На это гостья миссис Трифт так энергично затрясла головой, что ее длинные филигранного золота серьги стали раскачиваться из стороны в сторону.
– О нет, говорят, что за войной всегда следует падение моральных устоев общества. Это называется реакцией. Именно это назвал наш добрейший пастор Смит в своей последней проповеди.
– Реакция вещь нормальная и объяснимая, – кисло возразила миссис Трифт, – но, надеюсь, она не оправдывает отсутствие юбок на дамах.
На лице гостьи появилась неприятная улыбка. Она наклонилась еще ближе.
– Я слышала, что эта Элиза Уэторсби в роли Сталакты появляется в бледно-голубом лифе, сплошь покрытом блестящим серебряным позументом, и бледно-голубых, туго облегающих панталонах с двойным рядом пуговиц вдоль…
И снова, как десять лет назад, миссис Трифт предостерегающе подняла брови, неестественно кашлянула и сказала Шарлотте:
– Шарлотта, пойди наверх и помоги бедной Керри справиться с английскими упражнениями.
– Она, мама, занята сложением. Еще не прошло и десяти минут, как я ее видела за этим занятием.
– Тогда скажи, чтобы она бросила свое сложение. Знаете, дорогая миссис Стреп, Керри делает прямо удивительные успехи в сложении. Ей оно страшно нравится. Складывает длиннейшие ряды цифр в уме, как ее отец. Но зато с грамматикой дело обстоит печально… М-м-м… Так вы говорите – двойной ряд пуговиц вдоль ноги…
Шарлотта ушла.
Когда окончилась война, Шарлотте было двадцать два года. Девица двадцати двух лет была явно либо слишком разборчива, либо никому не нужна, в двадцать пять она считалась уже увядшим и засохшим листком. А скоро Шарлотте исполнилось двадцать шесть, двадцать восемь, тридцать. Кончено.

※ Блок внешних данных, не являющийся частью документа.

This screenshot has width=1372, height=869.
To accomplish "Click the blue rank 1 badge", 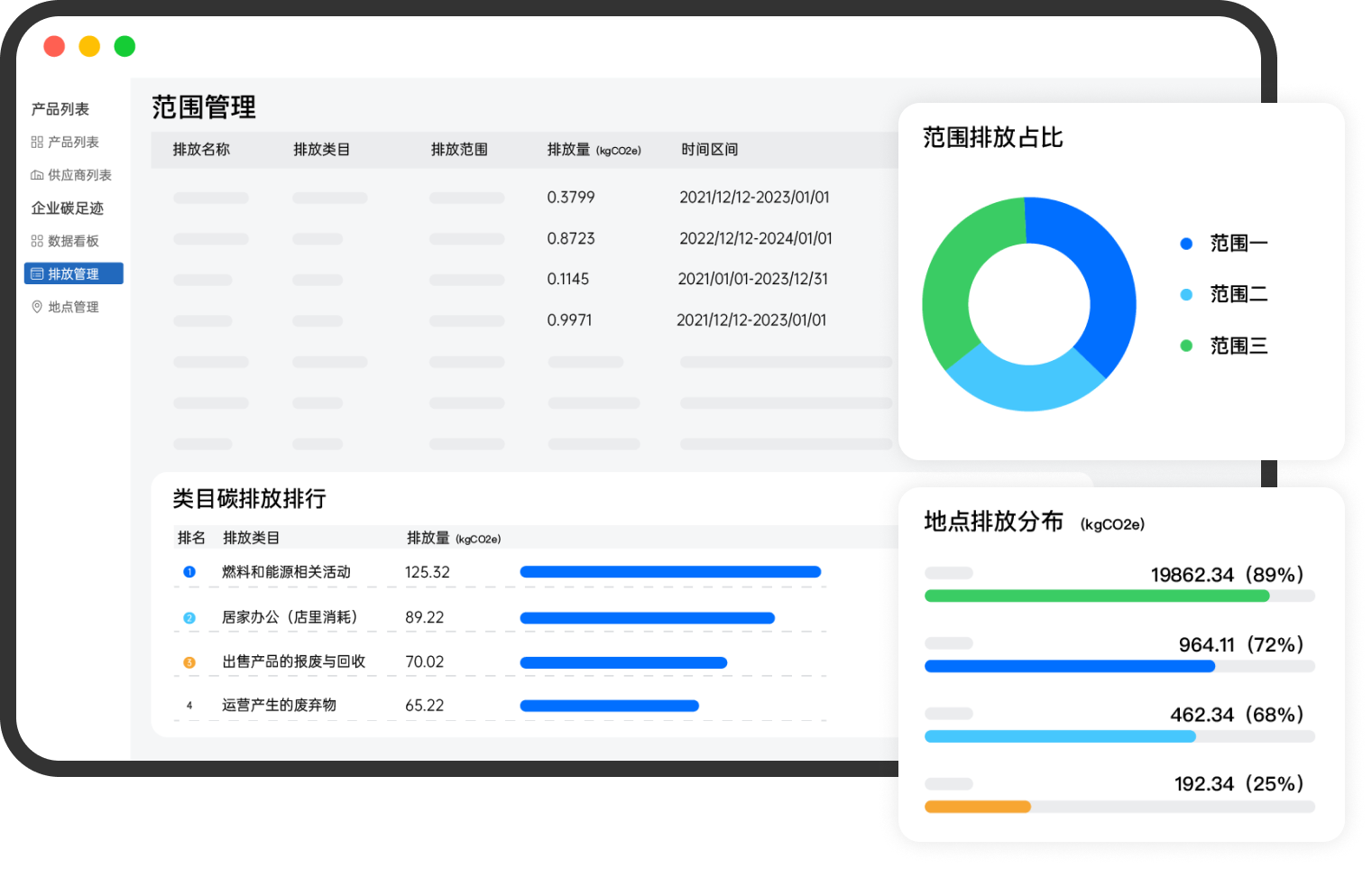I will 189,572.
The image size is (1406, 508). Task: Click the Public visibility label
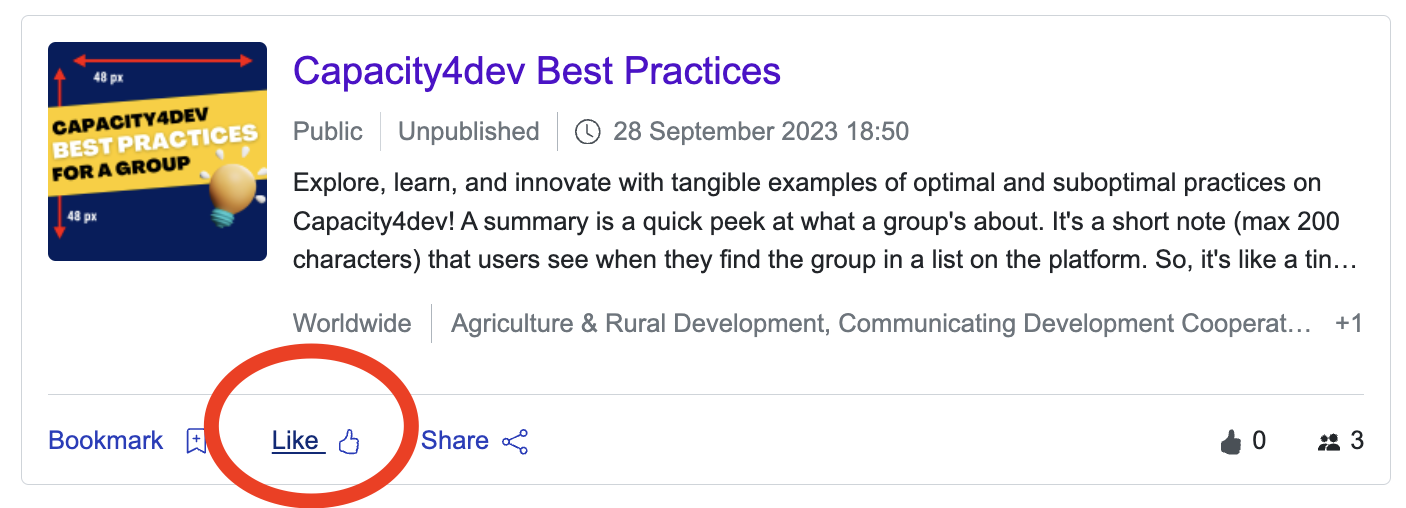point(327,131)
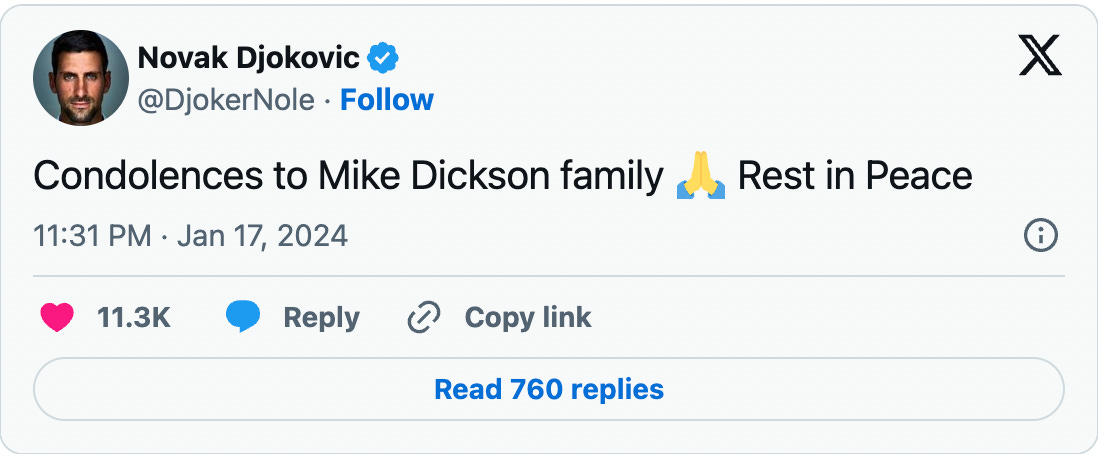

Одеяло из шелковых лоскутков, отложенное в сторону в шестьдесят первом, получило широкую известность, стало считаться произведением искусства. О нем постоянно справлялись.
– Ну как продвигается работа с одеялом, милая Шарлотта? – так романиста спрашивают о творении, над которым он страдает, или художника – о его картине. Мисс Хэннон, популярная модистка, сохраняла все обрезки для Шарлотты. Одеяло составлялось отдельными, строго обдуманными участками. Шарлотта с очень серьезным видом разъясняла посетителям композицию участка, над которым в данное время работала.

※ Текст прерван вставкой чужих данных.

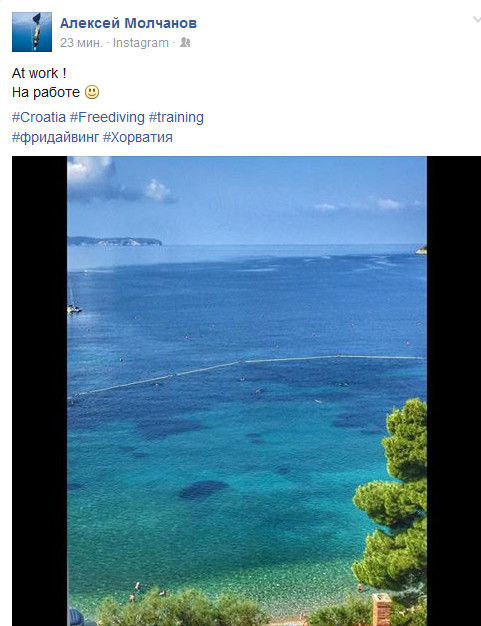Viewport: 481px width, 626px height.
Task: Click the distant island on the horizon
Action: 115,241
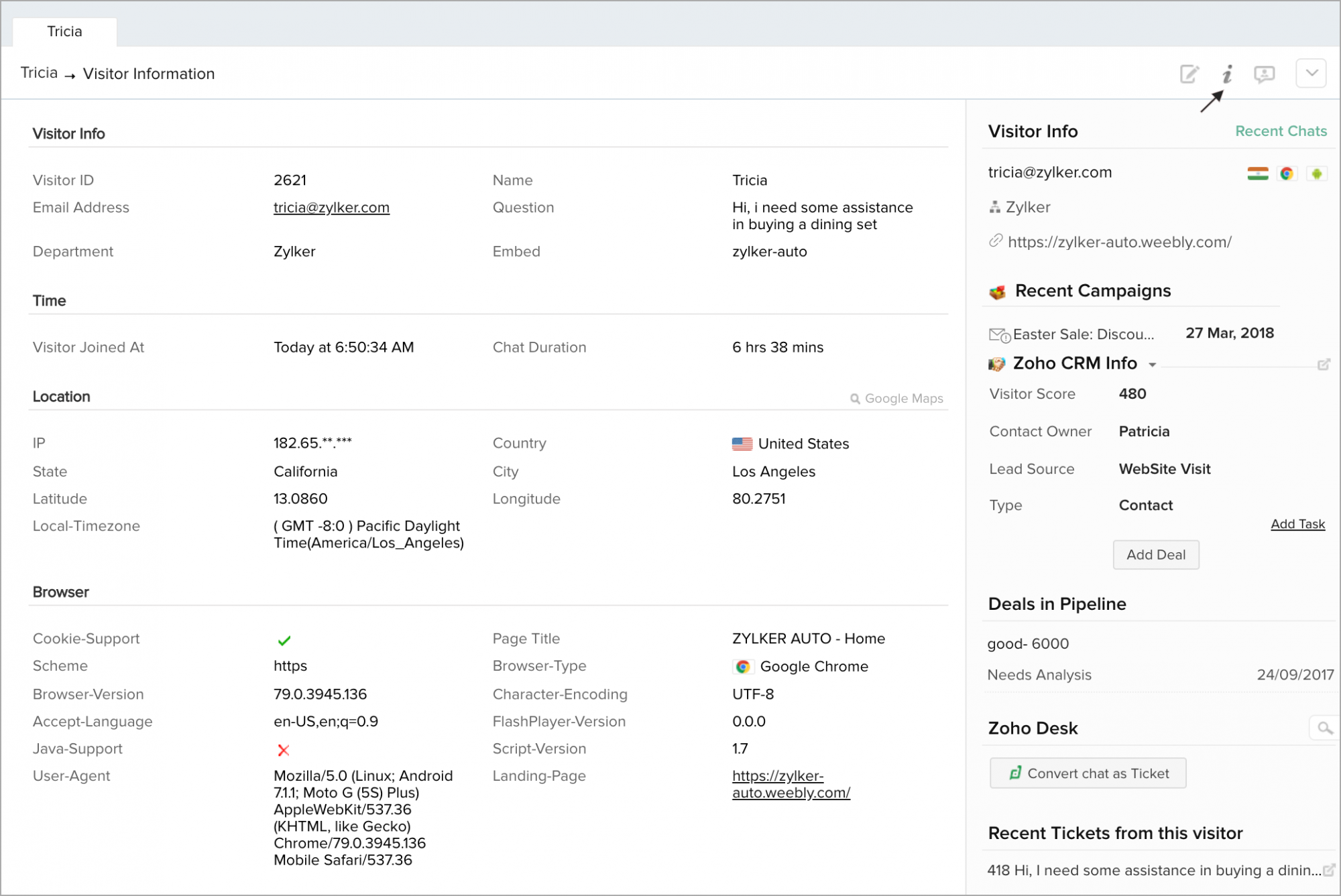Click the Add Deal button
1341x896 pixels.
coord(1155,555)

– Видите, в центре – пурпурный атлас. Пурпур – такой сочный тон, не правда ли? Следующий ряд из белого бархата. Разве не богато? Затем синий бархат, и последний ряд – оранжевый шелк. (Нет, не тот лоскуток: Керри так и не отдала своей добычи!) А следующий кусок будет совсем в другом роде – пестрый, веселый. Вишнево-красный атлас в центре, затем опять белый бархат, потом зеленый бархат и, наконец, ярко-розовый атлас. Ну разве не прелесть? Мне просто не терпится начать этот кусок.